**Exercise aim**
Please indicate the number of lines in the listing below that include the string "agent"; add nothing else.

**Data for this task**
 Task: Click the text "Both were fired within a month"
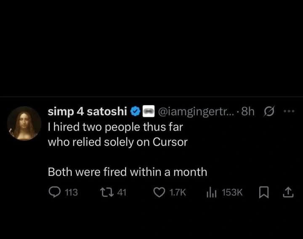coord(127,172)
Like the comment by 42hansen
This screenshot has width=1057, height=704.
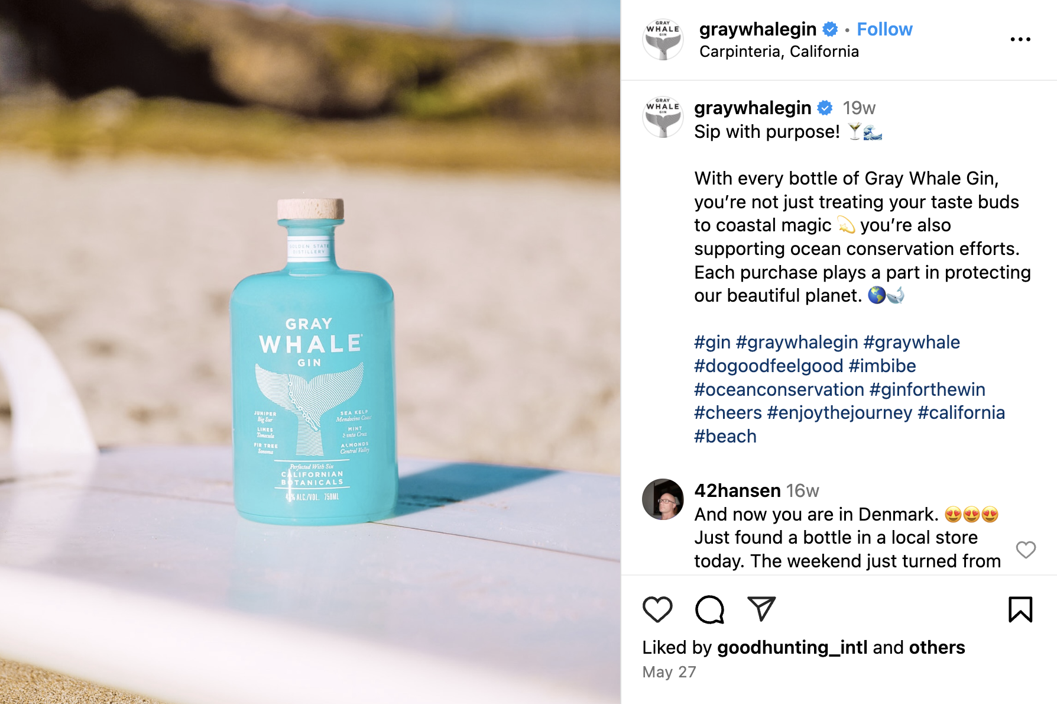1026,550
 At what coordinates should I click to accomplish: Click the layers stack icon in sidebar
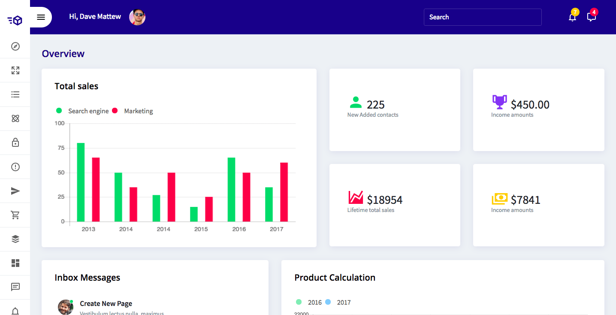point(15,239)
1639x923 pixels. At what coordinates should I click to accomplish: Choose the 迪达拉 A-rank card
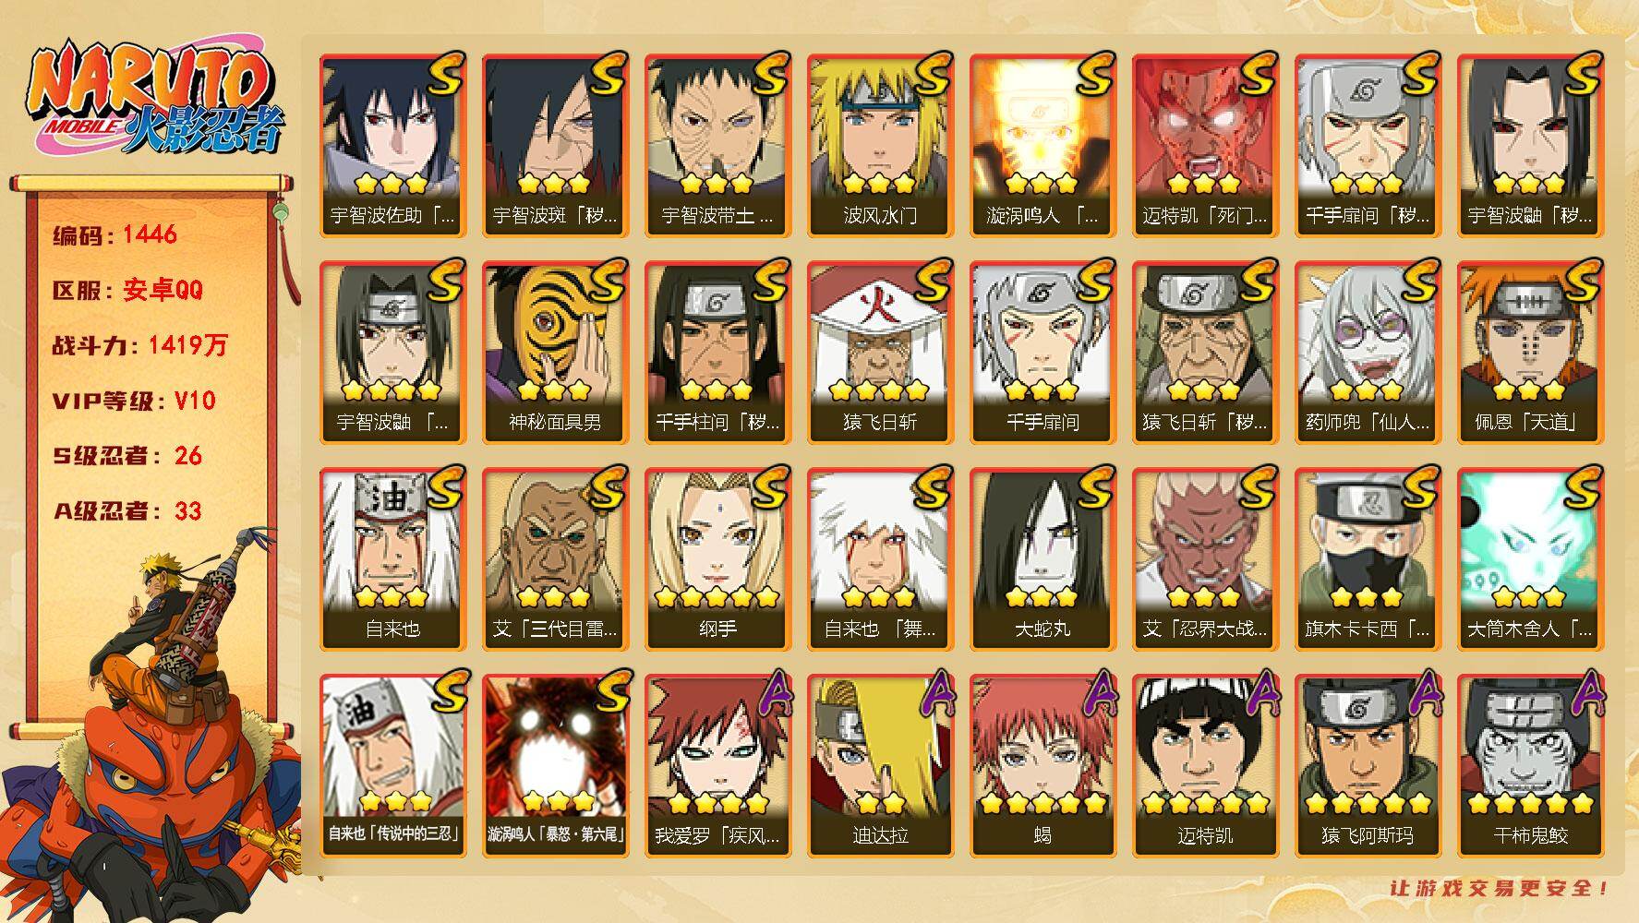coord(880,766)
...
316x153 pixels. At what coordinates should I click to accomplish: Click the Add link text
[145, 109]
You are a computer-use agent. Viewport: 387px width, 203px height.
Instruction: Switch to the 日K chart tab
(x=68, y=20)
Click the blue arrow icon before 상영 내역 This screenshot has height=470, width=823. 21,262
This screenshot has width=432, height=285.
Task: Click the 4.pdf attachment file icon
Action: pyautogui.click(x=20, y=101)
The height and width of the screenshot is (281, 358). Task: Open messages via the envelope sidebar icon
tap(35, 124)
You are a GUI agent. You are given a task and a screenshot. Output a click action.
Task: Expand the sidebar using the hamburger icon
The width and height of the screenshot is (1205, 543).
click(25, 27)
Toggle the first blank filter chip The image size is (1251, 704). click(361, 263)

**Response to this task**
2